In short, Plandex is now a top-tier coding agent with fully autonomous capabilities. It combines models from Anthropic, OpenAI, and Google to achieve better results, more reliable agent behavior, better cost efficiency, and better performance than is possible by using only a single provider’s models.
I believe it is now one of the best tools available for working on large tasks in real world codebases with AI. It has an effective context window of 2M tokens, and can index projects of 20M tokens and beyond using tree-sitter project maps (30+ languages are supported). It can effectively find relevant context in massive million-line projects like SQLite, Redis, and Git.

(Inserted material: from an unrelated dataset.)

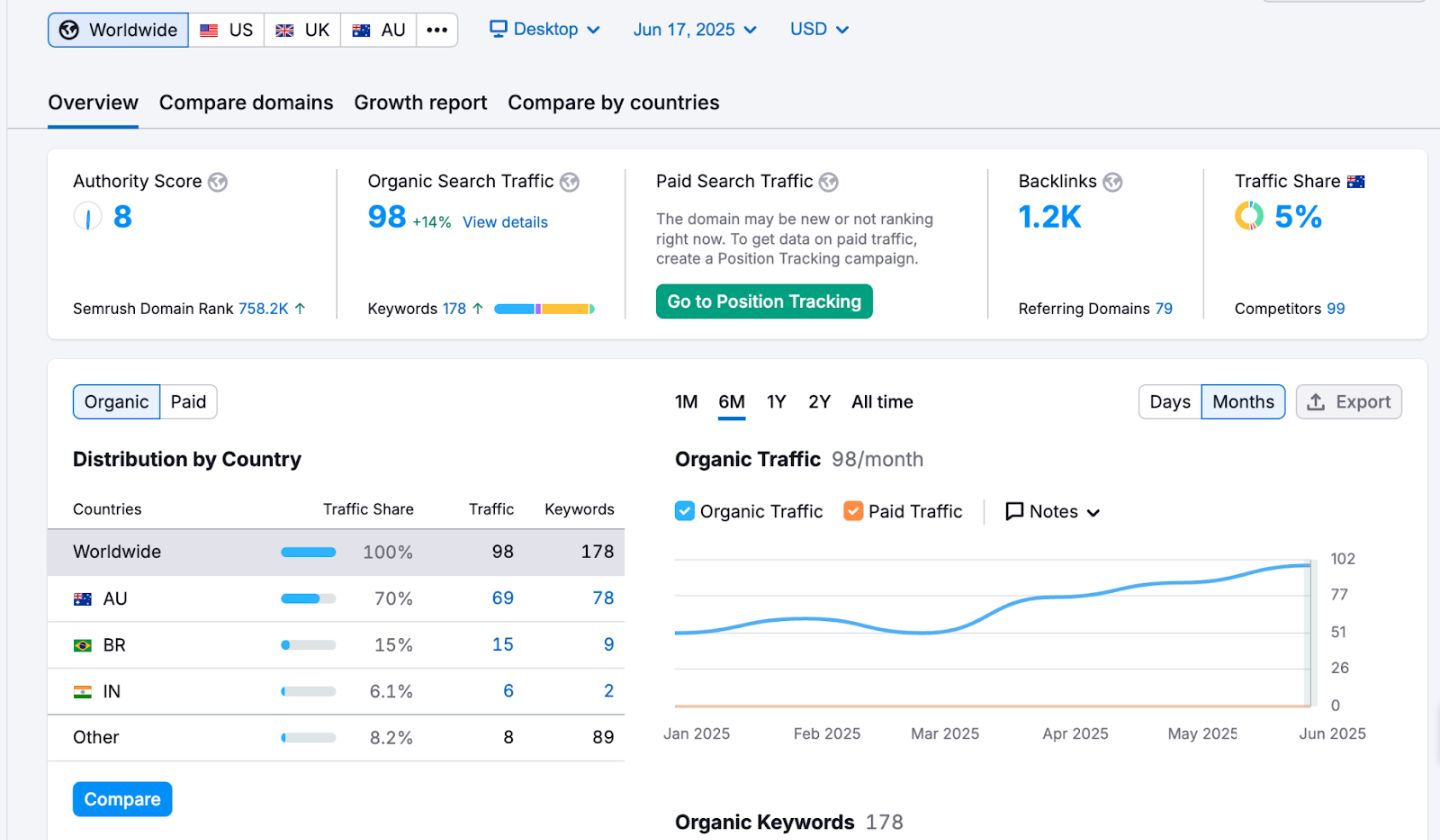Click the Authority Score gauge icon

(x=88, y=216)
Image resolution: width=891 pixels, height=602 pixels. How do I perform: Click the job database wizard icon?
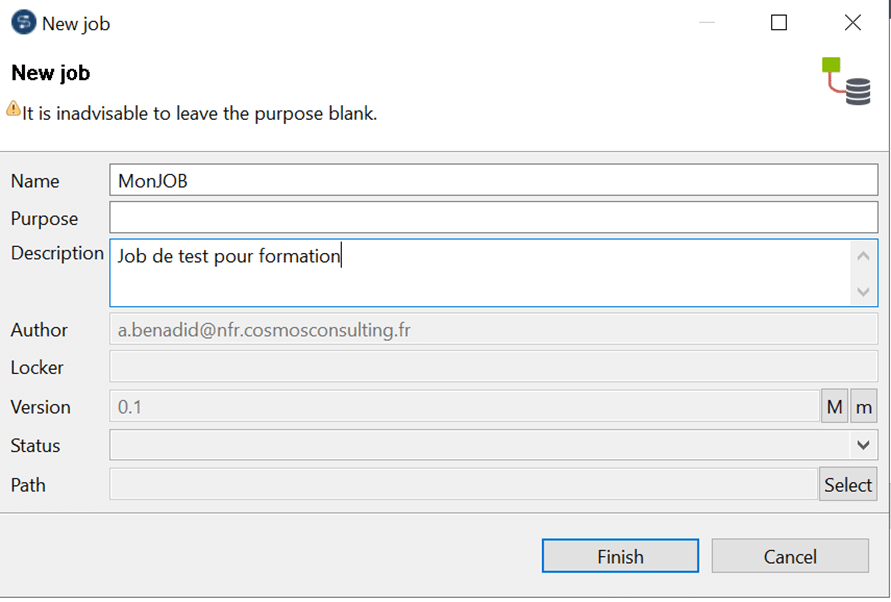[846, 81]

A bit more on some of Plandex’s key features:
- Plandex has a built-in diff review sandbox that helps you get the benefits of AI without leaving behind a mess in your project. By default, all changes accumulate in the sandbox until you approve them. The sandbox is version-controlled. You can rewind it to any previous point, and you can also create branches to try out alternative approaches.
- It offers a ‘full auto mode’ that can complete large tasks autonomously end-to-end, including high level planning, context loading, detailed planning, implementation, command execution (for dependencies, builds, tests, etc.), and debugging.
- The autonomy level is highly configurable. You can move up and down the ladder of autonomy depending on the task, your comfort level, and how you weigh cost optimization vs. effort and results.
- Models and model settings are also very configurable. There are built-in models and model packs for different use cases. You can also add custom models and model packs, and customize model settings like temperature or top-p. All model changes are version controlled, so you can use branches to try out the same task with different models. The newly released OpenAI models and the paid Gemini 2.5 Pro model will be integrated in the default model pack soon.
- It can be easily self-hosted, including a ‘local mode’ for a very fast local single-user setup with Docker.
- Cloud hosting is also available for added convenience with a couple of subscription tiers: an ‘Integrated Models’ mode that requires no other accounts or API keys and allows you to manage billing/budgeting/spending alerts and track usage centrally, and a ‘BYO API Key’ mode that allows you to use your own OpenAI/OpenRouter accounts.
I’d love to get more HNers in the Plandex Discord (https://discord.gg/plandex-ai). Please join and say hi!
And of course I’d love to hear your feedback, whether positive or negative. Thanks so much!
What makes Cline the king of codegen agents right now IMO (from a UI/UX perspective) is how well they handle displaying the code, opening files, and scrolling the cursor as it changes. Even in a fully autonomous agentic flow, you still really want to be reading the code as it is written, to maintain context and keep steering it correctly. Having to go back and look at a huge diff after all of your updates is a real pain and slows things down.
Does this possibly have non-coding-related utility for general reasoning about large volumes of text?
I really like my IDE (PHPStorm) but I want Cursor-like functionality, where it’s aware of my codebase and able to make changes iteratively. It sounds like this is what I need?
Excited to give this a go, thanks for sharing.
Btw one of the videos is private.
> I want Cursor-like functionality, where it’s aware of my codebase and able to make changes iteratively. It sounds like this is what I need?
Yes, Plandex uses a tree-sitter project map to identify relevant context, then makes a detailed plan, then implements each step in the plan.
> Btw one of the videos is private.
Oops, which video did you mean? Just checked them all on the README and website in incognito mode and they all seem to be working for me.
I'll ping the mods to see if they can edit it.
I also personally find the IDE unwieldy for reviewing large diffs (e.g. dozens of files). I much prefer a vertically-scrolling side-by-side comparison view like GitHub's PR review UI (which Plandex offers).